A total of 19 728 adults free of cardiovascular disease (CVD) who contemporaneously underwent cardiac tomography and bioelectrical impedance analysis were enrolled in a cross-sectional and longitudinal cohort. Skeletal muscle mass index (SMI) was calculated using the following formula: SMI (%) = total appendicular muscle mass (kg)/body weight (kg) × 100 according to sex. CAC presence or incidence was defined as CAC score > 0, and CAC progression was defined as √CAC score (follow-up) – √CAC score (baseline)>2.5. Pre-sarcopenia was defined as SMI ≤ −1.0 s.d. of the sex-specific mean of a young reference group. Abdominal obesity was defined as waist circumference ≥ 90 cm for men and ≥85 cm for women. All individuals were further classified into four groups: normal, abdominal obesity alone, pre-sarcopenia alone, and pre-sarcopenic obesity.
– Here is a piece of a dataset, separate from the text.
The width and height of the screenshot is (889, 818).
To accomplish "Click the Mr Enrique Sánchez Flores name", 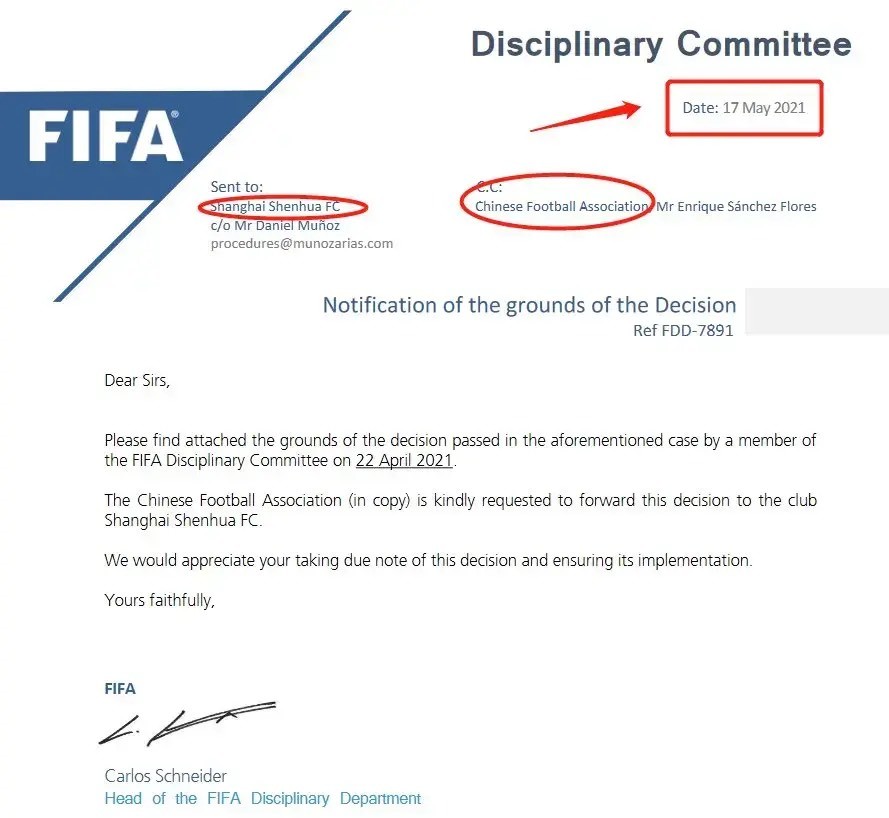I will (736, 206).
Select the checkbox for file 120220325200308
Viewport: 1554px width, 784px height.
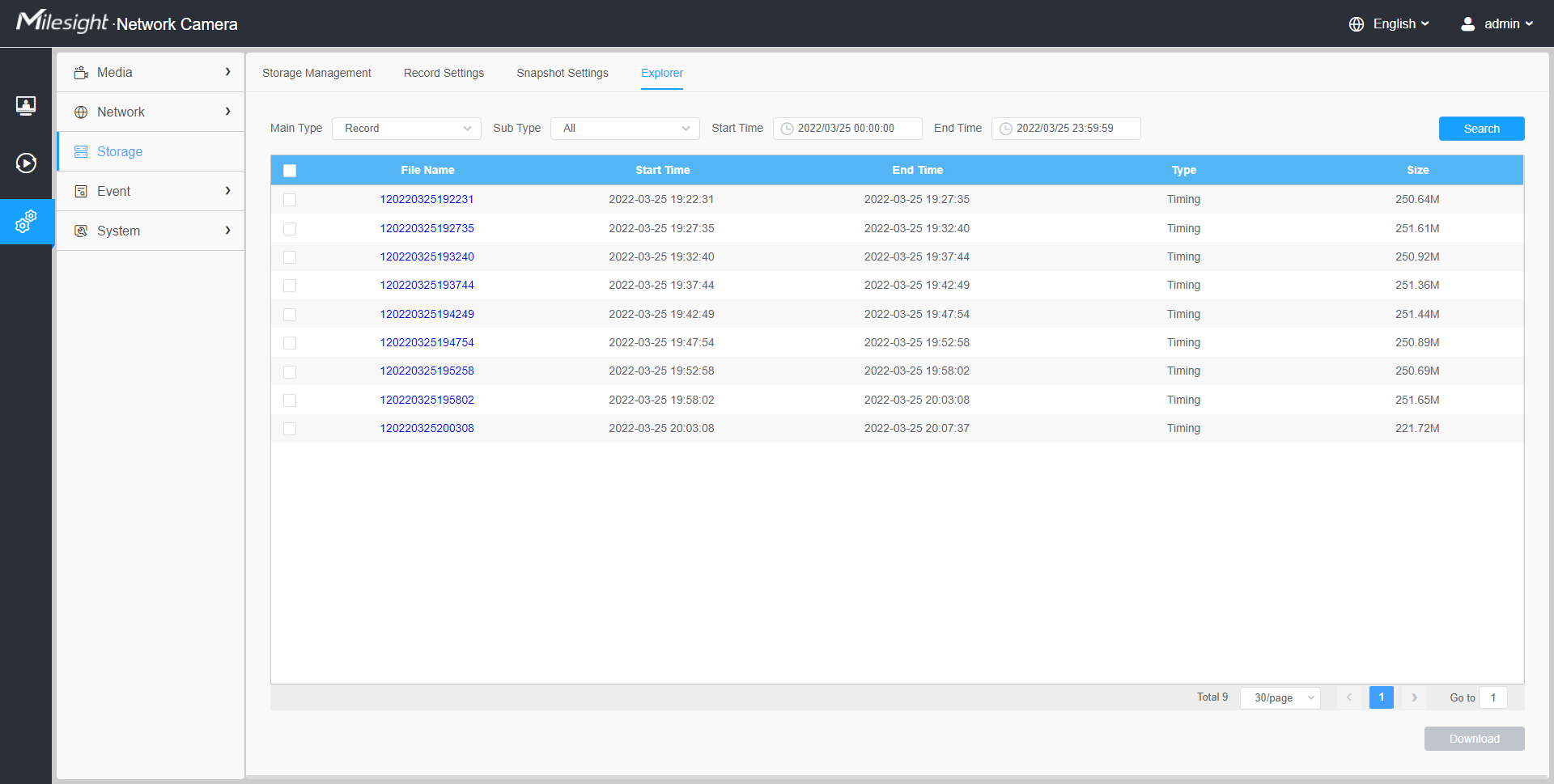tap(290, 429)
Individuals with pre-sarcopenic obesity showed the highest adjusted odds ratio (AOR) for CAC presence (AOR 2.16, 95% CI : 1.98–2.36, P < 0.001) as well as total CAC incidence and progression (adjusted hazard ratio: 1.54, 95% CI: 1.37–1.75, P < 0.001), compared with normal individuals. Pre-sarcopenic obesity significantly increased CAC incidence and progression compared to either pre-sarcopenia or abdominal obesity alone.


Pre-sarcopenia and abdominal obesity together were significantly associated with a higher CAC presence and increased risk of CAC incidence and progression, independent of traditional CVD risk factors.